Fin 1870, après avoir constitué des sections de l’Internationale à Lyon, au Creusot et à Lille, pour ne pas être à nouveau emprisonné, il se réfugie en Belgique.

Eugène Varlin, de la République à la Commune
C’est à l’occasion du retour de la République qu’Eugène Varlin revient en France. En juillet 1870, Napoléon III se lance dans une guerre contre la Prusse ; la défaite est rapide. Le 4 septembre, à la suite d’une journée d’émeute parisienne, l’Empire est renversé. À Paris, un gouvernement de défense nationale s’installe à l’Hôtel de Ville.
Populaire auprès des ouvriers qui apprécient sa générosité, son honnêteté, l’absence chez lui de toute velléité de prise de pouvoir, il cherche à éviter que la bourgeoisie ne confisque la jeune République à son profit. 
Fondateur du comité de vigilance du VIe arrondissement, il est nommé délégué au comité central des vingt arrondissements, où il a la charge des finances. Chef du 193e bataillon de la Garde nationale, dans un esprit libertaire, Varlin souhaite que cette dernière défende les revendications des travailleurs parisiens et que, par conséquent, ses dirigeants soient élus et révocables à tout moment. Mais il démissionne du 193e, n’étant pas suivi par le bataillon dans son opposition au gouvernement. Chargé du ravitaillement dans la ville, alors que règne la famine, il conçoit une caisse des subsistances.

************

**CONSIGNES**
1: Répondez à ces questions sur l'extrait consacré à Eugène Varlin :
(a) En quel mois et en quelle année Napoléon III se lance-t-il dans une guerre contre la Prusse ?
(b) Où s'installe le gouvernement de défense nationale ?
(c) De quoi Varlin a-t-il la charge au comité central des vingt arrondissements ?
2: Recopiez le passage de l'extrait consacré à Eugène Varlin qui commence aux mots « Fin 1870, après » et s'arrête après « à son profit. ».
3: Donnez la suite de l'extrait consacré à Eugène Varlin, à partir de sa dernière phrase.

**EXTRAIT DES DONNÉES**
************

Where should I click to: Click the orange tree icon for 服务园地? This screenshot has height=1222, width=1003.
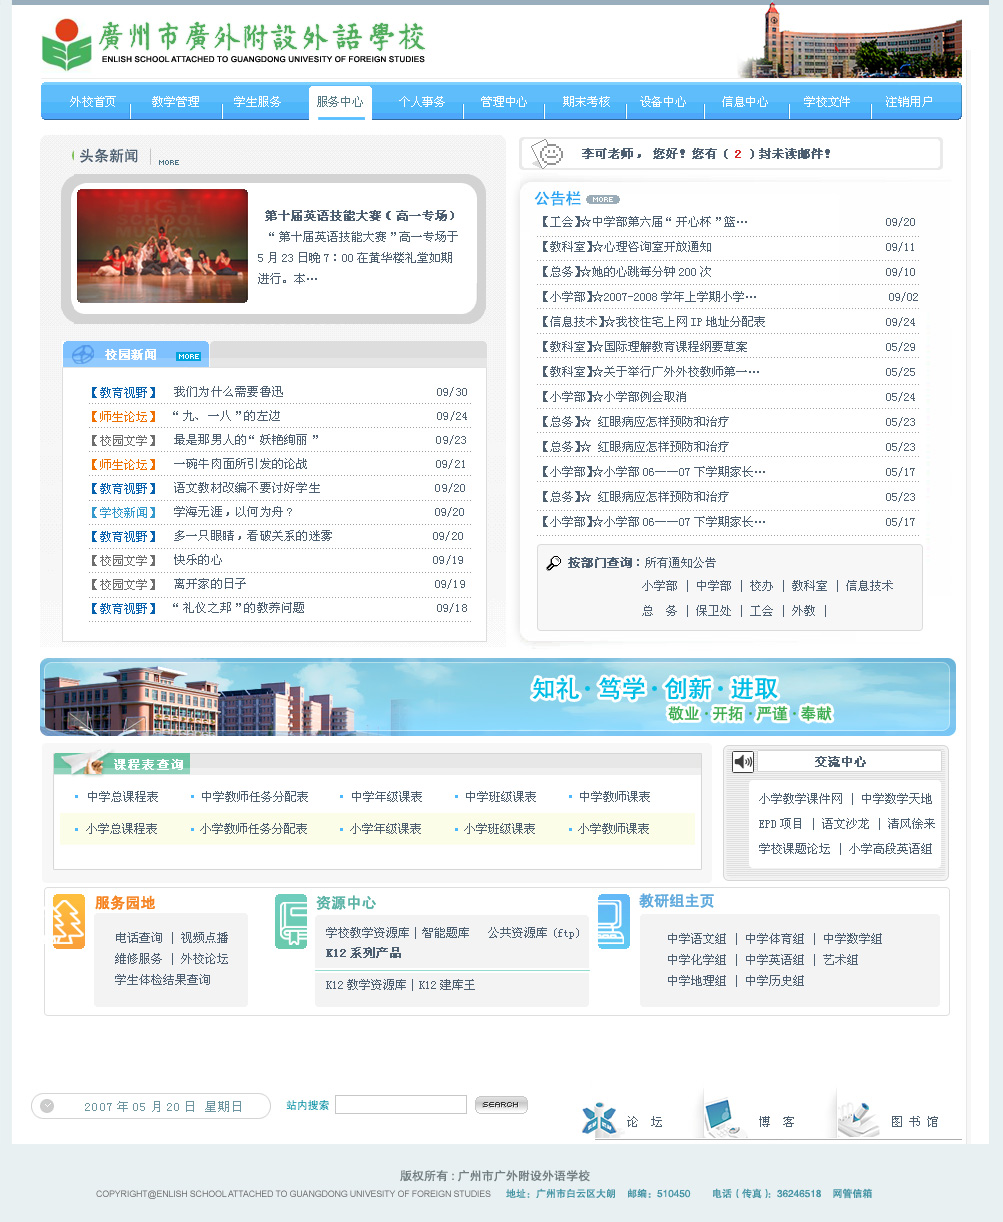coord(69,921)
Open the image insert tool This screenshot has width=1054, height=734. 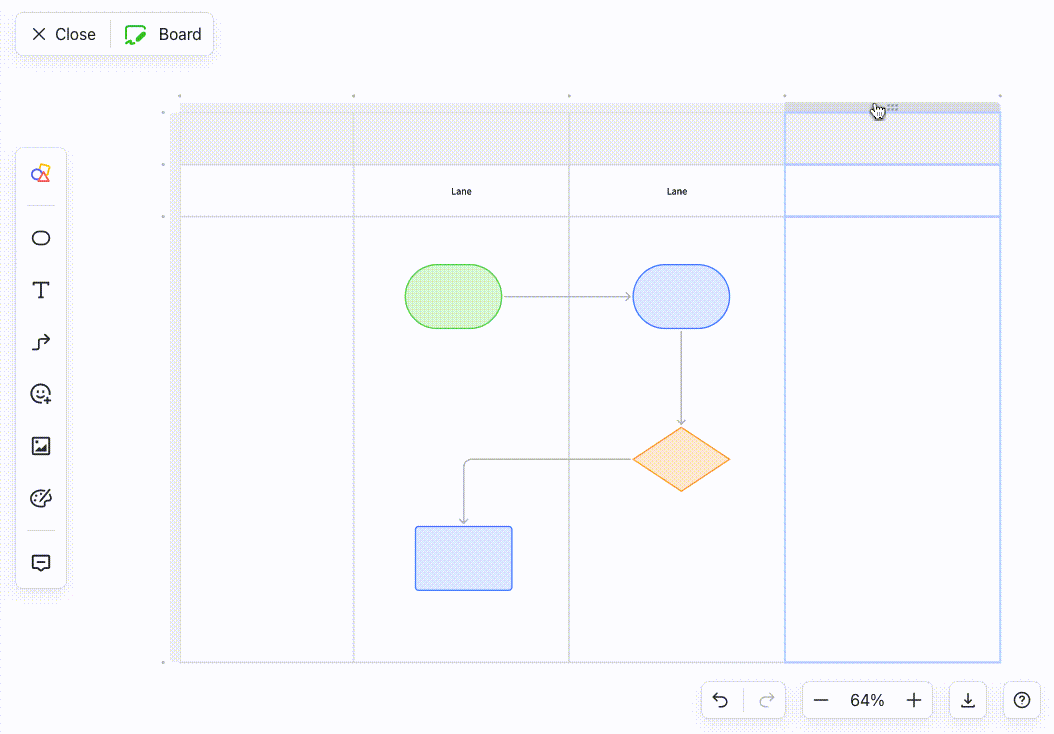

************

**RÉPONSES**
1:
(a) En juillet 1870.
(b) À l'Hôtel de Ville, à Paris.
(c) Des finances.

2:
Fin 1870, après avoir constitué des sections de l’Internationale à Lyon, au Creusot et à Lille, pour ne pas être à nouveau emprisonné, il se réfugie en Belgique.

Eugène Varlin, de la République à la Commune
C’est à l’occasion du retour de la République qu’Eugène Varlin revient en France. En juillet 1870, Napoléon III se lance dans une guerre contre la Prusse ; la défaite est rapide. Le 4 septembre, à la suite d’une journée d’émeute parisienne, l’Empire est renversé. À Paris, un gouvernement de défense nationale s’installe à l’Hôtel de Ville.
Populaire auprès des ouvriers qui apprécient sa générosité, son honnêteté, l’absence chez lui de toute velléité de prise de pouvoir, il cherche à éviter que la bourgeoisie ne confisque la jeune République à son profit.

3:
Eugène Varlin a prévu la fuite du gouvernement, sachant que l’Assemblée est disposée à négocier un traité avec les Prussiens, contre l’opinion de beaucoup de Parisiens. Effectivement, le 10 mars 1870, elle transfère son siège de Paris à Versailles, car elle voit dans la capitale un haut lieu révolutionnaire. Le même jour, la loi met fin au moratoire sur les effets de commerce. Des milliers d’artisans et de commerçants font faillite. La solde d’un franc cinquante par jour payée aux gardes nationaux est supprimée.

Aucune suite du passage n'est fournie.